Prime Minister Narendra Modi’s Adarsh Gram Yojna is reportedly yet another example of a false promise. According to a report in Navjivan India, the supposed “adarsh” — ideal — villages are not ideal by any standard. Promises and pledges taken by MPs in the name of this scheme, per the report, have sadly remained unfulfilled. Not just that, in many of these villages that were selected for this scheme, basic welfare schemes and plans are yet to be implemented.
The Navjivan report details the conditions of different villages that were “adopted” by various MPs. For example, Jungle Aurahi, the village adopted by Uttar Pradesh Chief Minister Yogi Adityanath, merely eight kilometres away from the Gorakhpur District headquarters, has seen wear and tear in the past year. Millions were spent in building roads in this village.
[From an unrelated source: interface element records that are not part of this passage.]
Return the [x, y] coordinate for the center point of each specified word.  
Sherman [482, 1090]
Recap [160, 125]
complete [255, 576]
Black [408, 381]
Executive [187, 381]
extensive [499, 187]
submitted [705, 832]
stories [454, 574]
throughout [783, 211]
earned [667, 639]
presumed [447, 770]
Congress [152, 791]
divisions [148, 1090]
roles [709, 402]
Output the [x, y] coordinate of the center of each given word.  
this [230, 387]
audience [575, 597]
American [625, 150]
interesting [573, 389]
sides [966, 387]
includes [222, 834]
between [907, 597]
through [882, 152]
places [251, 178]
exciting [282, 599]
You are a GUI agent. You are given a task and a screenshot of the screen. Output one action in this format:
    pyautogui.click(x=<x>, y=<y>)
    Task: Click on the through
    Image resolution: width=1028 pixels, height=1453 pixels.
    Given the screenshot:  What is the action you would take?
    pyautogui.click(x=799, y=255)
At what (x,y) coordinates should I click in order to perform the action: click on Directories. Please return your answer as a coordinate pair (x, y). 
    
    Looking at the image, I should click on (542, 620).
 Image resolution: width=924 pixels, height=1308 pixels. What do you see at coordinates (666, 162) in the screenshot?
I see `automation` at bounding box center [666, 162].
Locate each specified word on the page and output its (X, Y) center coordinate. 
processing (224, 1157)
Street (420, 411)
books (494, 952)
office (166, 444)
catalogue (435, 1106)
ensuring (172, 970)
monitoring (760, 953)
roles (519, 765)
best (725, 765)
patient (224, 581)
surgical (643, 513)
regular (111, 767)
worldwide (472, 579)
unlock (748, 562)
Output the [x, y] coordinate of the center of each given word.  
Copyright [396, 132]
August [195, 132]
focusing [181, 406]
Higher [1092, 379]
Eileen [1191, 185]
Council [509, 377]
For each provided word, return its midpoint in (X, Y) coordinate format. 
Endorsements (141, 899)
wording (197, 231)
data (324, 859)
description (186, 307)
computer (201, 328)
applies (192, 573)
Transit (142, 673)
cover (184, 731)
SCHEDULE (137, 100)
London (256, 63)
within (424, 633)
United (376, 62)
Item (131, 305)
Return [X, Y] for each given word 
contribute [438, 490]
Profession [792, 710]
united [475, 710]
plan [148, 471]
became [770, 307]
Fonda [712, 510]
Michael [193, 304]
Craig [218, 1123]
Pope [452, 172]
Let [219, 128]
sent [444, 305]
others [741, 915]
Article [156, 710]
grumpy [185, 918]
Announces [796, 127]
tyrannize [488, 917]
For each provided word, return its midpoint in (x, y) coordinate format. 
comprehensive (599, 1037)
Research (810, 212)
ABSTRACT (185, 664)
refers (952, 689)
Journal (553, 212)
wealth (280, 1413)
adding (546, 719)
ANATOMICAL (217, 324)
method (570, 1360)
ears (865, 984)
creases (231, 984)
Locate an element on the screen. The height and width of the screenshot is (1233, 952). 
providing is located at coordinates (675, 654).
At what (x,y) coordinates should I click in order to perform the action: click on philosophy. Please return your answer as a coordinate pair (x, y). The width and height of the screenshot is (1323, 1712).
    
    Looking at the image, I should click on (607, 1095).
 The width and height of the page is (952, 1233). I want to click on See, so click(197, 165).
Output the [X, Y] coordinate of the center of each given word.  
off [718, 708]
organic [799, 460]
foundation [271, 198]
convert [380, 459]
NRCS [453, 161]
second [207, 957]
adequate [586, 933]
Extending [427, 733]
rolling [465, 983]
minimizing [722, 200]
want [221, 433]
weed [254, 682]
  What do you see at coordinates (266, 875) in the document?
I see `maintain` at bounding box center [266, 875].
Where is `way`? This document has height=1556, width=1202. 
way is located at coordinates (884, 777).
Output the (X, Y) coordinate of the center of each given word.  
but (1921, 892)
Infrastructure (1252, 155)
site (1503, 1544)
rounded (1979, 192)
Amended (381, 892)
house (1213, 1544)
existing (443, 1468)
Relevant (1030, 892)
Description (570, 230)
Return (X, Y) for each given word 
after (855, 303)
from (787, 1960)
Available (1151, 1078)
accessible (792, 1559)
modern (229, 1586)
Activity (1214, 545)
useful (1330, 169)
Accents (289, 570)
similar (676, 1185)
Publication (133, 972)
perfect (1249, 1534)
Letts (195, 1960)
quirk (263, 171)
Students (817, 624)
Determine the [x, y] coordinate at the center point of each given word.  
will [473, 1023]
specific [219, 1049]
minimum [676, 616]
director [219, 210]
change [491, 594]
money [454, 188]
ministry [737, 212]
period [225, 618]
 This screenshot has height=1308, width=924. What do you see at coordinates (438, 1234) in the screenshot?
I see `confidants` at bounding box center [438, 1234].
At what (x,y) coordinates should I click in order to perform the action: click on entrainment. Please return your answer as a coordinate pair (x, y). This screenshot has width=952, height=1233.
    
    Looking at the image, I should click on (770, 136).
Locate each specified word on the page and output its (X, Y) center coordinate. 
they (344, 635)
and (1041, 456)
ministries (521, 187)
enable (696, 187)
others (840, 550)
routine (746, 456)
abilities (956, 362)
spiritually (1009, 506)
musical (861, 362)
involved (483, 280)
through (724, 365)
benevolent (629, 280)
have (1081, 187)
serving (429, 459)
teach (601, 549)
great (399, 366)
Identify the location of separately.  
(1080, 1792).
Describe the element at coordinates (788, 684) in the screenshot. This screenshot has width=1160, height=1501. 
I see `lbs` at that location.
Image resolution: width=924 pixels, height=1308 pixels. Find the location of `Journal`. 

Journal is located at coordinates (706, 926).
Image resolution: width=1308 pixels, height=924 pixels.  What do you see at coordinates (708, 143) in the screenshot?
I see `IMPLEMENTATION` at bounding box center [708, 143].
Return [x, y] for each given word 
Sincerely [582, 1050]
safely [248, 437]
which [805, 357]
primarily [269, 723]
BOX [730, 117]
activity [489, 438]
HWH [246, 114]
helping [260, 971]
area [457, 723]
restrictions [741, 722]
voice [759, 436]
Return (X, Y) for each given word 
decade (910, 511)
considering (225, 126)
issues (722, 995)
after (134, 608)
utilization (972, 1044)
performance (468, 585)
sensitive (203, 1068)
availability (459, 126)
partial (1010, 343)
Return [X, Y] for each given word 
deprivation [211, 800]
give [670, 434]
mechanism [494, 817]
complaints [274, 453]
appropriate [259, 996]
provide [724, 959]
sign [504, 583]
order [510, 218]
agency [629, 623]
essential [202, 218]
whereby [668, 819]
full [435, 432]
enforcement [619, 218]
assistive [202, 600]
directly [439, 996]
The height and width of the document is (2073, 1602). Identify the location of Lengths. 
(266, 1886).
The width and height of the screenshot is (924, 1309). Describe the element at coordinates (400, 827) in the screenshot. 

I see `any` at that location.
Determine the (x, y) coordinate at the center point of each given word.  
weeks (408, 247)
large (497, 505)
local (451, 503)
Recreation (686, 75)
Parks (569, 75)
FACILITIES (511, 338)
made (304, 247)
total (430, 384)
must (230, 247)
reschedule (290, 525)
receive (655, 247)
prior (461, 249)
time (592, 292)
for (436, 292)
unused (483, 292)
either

Yet, barely a year later, have the roads begun to disintegrate. That isn’t all; the village faces a severe water shortage — the residents receive water once every five days.
When Adityanath was the Gorakhpur MP, the report suggests that he would often visit the village and keep track of development. However, ever since he assumed the office of chief minister in 2017, things have not been the same.
In Chhattisgarh, former Lok Sabha MP of Rajnandgaon, Abhishek Singh, too had adopted a village that now faces severe infrastructural issues. Drainage issues, dirt roads that have sewer water flowing into them, and lack of water, these are all things reportedly visible in Gotatola, merely eight kilometres away from the Rajnandgaon District Camp headquarters. The son of former Chhattisgarh CM Raman Singh, per the report, has visited the village only twice in the four years he has adopted it.
The scheme is a rural development programme broadly focusing upon the development in the villages which includes social growth, cultural development and spread motivation among the people on social mobilisation of village communities.